DATA EXTRACTS:
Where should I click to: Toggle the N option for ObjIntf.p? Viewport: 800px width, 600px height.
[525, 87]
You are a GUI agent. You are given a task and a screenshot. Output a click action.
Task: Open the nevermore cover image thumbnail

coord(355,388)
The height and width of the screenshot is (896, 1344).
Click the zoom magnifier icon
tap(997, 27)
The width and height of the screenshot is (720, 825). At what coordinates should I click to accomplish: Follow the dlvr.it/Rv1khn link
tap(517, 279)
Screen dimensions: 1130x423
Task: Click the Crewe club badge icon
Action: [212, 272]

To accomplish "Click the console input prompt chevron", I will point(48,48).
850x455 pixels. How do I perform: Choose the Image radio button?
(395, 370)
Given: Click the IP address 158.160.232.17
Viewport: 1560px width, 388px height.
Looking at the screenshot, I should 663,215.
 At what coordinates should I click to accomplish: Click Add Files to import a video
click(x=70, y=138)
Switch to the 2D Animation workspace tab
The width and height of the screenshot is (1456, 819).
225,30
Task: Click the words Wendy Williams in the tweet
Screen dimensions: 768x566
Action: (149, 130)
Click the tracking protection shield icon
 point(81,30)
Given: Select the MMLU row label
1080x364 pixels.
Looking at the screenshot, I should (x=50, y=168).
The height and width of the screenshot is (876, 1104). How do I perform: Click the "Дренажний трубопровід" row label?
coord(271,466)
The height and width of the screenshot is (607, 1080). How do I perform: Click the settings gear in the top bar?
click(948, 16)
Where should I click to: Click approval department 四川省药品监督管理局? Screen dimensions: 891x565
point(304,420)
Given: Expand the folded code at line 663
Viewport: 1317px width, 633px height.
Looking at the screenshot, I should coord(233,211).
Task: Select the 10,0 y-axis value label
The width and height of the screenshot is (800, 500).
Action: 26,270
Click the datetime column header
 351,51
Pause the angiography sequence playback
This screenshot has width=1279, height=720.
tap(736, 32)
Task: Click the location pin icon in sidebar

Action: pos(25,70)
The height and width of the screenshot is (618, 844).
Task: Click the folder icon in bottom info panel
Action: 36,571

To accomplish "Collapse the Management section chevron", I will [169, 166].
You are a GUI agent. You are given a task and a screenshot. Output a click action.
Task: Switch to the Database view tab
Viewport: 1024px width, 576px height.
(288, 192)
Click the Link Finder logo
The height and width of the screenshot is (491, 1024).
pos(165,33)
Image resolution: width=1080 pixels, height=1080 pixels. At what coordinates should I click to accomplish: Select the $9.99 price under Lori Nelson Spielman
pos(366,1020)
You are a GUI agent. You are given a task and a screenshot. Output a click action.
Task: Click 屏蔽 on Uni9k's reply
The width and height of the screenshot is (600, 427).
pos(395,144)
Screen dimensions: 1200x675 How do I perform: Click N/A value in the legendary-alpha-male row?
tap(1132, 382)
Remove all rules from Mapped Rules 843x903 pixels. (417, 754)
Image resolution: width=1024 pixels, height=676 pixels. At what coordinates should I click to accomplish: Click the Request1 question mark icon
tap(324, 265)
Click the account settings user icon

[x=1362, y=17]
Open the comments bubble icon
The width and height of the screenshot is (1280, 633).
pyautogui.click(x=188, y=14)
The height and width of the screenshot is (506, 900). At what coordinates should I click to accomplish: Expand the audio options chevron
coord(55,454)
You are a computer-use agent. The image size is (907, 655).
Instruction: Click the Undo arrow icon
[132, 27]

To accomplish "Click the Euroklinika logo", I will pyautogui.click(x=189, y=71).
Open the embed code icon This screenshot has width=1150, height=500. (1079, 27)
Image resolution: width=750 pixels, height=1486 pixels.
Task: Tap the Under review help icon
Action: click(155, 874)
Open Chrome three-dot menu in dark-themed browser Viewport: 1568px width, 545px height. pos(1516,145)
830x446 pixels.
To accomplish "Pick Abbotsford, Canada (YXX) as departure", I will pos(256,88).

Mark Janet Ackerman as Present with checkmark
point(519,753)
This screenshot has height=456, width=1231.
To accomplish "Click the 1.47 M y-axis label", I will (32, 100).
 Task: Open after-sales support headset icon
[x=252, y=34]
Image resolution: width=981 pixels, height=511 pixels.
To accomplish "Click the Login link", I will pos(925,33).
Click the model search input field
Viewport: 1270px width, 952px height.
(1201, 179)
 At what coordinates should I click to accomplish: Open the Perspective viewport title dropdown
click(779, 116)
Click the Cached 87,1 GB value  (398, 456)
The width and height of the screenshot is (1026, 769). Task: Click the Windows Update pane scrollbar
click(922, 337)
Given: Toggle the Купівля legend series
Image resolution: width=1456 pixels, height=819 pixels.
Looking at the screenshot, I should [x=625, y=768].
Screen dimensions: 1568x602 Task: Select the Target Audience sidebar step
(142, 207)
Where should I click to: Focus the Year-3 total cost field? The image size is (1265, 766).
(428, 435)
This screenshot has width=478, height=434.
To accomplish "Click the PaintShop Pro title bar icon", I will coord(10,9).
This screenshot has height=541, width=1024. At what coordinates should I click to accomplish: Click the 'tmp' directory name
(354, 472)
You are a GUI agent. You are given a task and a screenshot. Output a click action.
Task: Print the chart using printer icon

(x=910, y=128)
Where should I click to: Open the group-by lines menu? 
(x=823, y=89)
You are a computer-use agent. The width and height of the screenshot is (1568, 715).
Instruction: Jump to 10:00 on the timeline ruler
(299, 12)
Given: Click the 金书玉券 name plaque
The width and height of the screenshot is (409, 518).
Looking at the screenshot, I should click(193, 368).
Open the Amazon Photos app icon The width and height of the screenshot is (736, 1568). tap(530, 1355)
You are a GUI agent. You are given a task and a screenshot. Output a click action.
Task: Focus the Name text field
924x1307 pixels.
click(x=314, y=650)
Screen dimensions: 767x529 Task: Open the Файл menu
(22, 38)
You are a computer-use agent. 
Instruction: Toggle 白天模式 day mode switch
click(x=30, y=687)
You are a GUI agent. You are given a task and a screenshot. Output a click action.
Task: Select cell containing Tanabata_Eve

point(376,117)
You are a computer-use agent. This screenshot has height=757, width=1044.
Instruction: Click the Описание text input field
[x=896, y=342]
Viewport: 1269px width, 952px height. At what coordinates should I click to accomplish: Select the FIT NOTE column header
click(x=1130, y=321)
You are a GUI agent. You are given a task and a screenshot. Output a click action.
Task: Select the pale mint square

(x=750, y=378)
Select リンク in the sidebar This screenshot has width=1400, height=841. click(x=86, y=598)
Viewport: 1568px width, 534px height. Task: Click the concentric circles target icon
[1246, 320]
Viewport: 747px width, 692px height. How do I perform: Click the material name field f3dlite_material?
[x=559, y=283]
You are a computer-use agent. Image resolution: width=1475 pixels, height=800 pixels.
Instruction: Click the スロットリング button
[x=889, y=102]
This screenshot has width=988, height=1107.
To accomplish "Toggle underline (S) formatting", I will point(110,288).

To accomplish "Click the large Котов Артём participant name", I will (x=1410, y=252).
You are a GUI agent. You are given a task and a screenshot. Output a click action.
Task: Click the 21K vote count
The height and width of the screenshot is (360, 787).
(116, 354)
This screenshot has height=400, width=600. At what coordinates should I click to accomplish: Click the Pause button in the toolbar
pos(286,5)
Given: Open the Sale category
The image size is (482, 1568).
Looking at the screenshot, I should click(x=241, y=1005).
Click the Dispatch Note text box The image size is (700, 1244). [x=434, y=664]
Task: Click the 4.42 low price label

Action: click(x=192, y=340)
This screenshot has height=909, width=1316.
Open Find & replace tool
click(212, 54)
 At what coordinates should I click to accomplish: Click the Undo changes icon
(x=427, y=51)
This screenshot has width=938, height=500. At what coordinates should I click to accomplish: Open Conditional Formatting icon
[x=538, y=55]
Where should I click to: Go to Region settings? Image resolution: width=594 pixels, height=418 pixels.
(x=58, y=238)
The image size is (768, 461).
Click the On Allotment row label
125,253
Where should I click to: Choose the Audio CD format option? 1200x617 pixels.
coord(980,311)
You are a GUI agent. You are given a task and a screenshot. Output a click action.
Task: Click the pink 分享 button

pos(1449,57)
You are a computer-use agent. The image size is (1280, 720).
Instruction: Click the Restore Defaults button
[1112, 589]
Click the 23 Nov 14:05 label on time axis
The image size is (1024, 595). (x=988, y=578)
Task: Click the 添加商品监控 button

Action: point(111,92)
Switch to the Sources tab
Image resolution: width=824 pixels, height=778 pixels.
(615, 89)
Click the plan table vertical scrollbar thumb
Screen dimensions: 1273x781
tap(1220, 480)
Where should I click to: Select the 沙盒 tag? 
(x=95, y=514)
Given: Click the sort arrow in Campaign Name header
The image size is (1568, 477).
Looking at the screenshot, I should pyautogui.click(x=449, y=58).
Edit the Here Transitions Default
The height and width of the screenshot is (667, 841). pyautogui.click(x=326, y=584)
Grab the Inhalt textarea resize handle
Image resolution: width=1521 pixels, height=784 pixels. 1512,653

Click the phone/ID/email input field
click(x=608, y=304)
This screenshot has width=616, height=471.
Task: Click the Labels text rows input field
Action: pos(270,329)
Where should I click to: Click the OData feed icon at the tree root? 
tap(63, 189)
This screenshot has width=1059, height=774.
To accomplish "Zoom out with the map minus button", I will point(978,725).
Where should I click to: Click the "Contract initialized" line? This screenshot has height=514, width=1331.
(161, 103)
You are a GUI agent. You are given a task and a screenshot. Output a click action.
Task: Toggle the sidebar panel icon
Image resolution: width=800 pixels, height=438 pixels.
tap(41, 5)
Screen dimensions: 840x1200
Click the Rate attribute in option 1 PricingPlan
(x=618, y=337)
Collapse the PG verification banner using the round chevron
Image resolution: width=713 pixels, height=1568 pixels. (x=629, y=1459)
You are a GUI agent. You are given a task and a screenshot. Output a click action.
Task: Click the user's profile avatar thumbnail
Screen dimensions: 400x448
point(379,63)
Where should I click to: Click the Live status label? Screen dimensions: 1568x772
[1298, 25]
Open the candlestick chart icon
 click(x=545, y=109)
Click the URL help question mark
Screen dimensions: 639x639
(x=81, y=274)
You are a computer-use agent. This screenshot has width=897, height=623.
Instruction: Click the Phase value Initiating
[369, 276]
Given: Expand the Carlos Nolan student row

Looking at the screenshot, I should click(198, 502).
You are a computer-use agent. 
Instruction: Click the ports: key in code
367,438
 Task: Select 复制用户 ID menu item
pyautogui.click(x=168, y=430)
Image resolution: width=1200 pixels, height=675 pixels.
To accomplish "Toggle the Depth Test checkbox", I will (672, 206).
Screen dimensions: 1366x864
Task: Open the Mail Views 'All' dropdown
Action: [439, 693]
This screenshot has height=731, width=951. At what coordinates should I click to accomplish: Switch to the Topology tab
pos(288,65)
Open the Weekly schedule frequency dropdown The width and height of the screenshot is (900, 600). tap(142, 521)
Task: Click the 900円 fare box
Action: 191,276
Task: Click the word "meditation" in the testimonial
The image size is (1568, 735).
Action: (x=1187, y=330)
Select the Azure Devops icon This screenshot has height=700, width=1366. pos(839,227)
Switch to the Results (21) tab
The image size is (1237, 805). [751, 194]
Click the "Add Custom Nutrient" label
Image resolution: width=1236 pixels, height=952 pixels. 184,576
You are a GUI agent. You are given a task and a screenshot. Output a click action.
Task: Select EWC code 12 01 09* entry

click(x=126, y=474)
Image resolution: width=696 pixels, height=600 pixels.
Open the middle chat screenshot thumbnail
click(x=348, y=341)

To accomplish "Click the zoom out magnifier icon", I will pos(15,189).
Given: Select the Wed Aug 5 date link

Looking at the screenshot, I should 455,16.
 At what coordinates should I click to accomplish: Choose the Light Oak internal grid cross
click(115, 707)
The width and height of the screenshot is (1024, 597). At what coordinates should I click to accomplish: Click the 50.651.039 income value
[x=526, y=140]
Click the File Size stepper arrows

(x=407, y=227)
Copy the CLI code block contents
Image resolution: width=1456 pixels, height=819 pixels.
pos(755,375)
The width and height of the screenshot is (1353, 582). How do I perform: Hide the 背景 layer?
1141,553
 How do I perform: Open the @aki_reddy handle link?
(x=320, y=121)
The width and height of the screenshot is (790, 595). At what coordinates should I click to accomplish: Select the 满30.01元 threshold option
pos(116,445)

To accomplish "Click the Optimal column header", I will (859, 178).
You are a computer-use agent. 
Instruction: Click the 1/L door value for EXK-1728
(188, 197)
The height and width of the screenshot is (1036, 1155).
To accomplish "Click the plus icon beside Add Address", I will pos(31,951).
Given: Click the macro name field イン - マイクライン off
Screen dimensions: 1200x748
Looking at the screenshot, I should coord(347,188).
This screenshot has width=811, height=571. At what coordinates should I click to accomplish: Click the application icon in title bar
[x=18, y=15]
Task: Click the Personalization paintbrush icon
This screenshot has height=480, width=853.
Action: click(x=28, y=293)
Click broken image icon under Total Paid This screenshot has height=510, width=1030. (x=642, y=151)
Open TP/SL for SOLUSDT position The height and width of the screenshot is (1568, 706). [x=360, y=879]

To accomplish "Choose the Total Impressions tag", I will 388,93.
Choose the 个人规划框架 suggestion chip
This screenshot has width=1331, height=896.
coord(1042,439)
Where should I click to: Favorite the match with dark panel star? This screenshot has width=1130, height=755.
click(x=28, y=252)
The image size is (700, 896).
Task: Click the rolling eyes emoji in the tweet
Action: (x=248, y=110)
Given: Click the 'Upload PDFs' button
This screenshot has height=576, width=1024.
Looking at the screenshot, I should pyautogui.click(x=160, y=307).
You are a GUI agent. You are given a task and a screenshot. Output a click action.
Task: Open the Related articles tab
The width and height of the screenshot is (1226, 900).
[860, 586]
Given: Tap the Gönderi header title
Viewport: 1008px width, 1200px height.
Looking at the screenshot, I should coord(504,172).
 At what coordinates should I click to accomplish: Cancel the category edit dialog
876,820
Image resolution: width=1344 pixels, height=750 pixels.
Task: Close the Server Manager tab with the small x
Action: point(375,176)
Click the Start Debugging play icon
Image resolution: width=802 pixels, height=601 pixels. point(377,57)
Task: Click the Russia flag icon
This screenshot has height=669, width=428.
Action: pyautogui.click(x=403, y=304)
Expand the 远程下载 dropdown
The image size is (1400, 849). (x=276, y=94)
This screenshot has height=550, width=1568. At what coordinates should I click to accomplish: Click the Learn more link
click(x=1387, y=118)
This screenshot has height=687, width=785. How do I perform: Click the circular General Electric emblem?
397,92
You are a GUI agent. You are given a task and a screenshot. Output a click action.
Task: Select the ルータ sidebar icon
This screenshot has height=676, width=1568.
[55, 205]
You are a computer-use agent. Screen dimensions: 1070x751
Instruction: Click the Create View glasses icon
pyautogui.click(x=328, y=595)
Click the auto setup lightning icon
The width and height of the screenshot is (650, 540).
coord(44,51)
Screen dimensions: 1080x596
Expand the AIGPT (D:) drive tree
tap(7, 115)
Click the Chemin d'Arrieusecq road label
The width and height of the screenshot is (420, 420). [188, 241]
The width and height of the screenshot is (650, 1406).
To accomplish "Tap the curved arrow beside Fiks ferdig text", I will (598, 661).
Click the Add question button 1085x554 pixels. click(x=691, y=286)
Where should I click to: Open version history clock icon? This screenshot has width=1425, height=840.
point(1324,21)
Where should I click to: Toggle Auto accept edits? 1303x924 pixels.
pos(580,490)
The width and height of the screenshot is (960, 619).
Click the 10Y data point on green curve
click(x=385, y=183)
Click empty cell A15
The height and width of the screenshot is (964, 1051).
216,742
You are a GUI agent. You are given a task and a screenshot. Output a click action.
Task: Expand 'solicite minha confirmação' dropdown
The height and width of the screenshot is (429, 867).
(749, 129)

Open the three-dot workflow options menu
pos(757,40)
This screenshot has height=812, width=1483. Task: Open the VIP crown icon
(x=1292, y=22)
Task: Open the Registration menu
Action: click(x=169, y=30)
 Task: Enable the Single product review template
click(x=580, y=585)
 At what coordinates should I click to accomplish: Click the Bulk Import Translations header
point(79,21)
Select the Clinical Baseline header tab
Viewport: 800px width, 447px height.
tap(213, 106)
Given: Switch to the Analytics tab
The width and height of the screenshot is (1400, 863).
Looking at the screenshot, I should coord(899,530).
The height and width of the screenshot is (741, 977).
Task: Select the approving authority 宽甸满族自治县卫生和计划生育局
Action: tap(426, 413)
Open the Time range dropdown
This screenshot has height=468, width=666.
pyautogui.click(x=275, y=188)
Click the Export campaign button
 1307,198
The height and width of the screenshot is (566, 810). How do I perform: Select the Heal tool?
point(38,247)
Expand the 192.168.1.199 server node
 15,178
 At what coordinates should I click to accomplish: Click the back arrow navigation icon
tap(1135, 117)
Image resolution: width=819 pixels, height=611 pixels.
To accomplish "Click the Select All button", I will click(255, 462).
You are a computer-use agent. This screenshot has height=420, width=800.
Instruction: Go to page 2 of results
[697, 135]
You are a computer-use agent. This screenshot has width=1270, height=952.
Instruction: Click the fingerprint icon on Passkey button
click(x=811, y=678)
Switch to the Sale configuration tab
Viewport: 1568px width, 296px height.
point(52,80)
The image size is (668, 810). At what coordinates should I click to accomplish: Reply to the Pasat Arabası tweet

WORK TASK: Once you reach the line with "Screen dimensions: 1568x602" in the data above, copy it and every line after it exactly, up to and including the line with "Given: Click the 金书玉券 name plaque".

ANSWER TO THE PROBLEM:
Screen dimensions: 1568x602 Task: Select the Target Audience sidebar step
(142, 207)
Where should I click to: Focus the Year-3 total cost field? The image size is (1265, 766).
(428, 435)
This screenshot has width=478, height=434.
To accomplish "Click the PaintShop Pro title bar icon", I will coord(10,9).
This screenshot has height=541, width=1024. At what coordinates should I click to accomplish: Click the 'tmp' directory name
(354, 472)
You are a GUI agent. You are given a task and a screenshot. Output a click action.
Task: Print the chart using printer icon

(x=910, y=128)
Where should I click to: Open the group-by lines menu? 
(x=823, y=89)
You are a computer-use agent. The width and height of the screenshot is (1568, 715).
Instruction: Jump to 10:00 on the timeline ruler
(299, 12)
Given: Click the 金书玉券 name plaque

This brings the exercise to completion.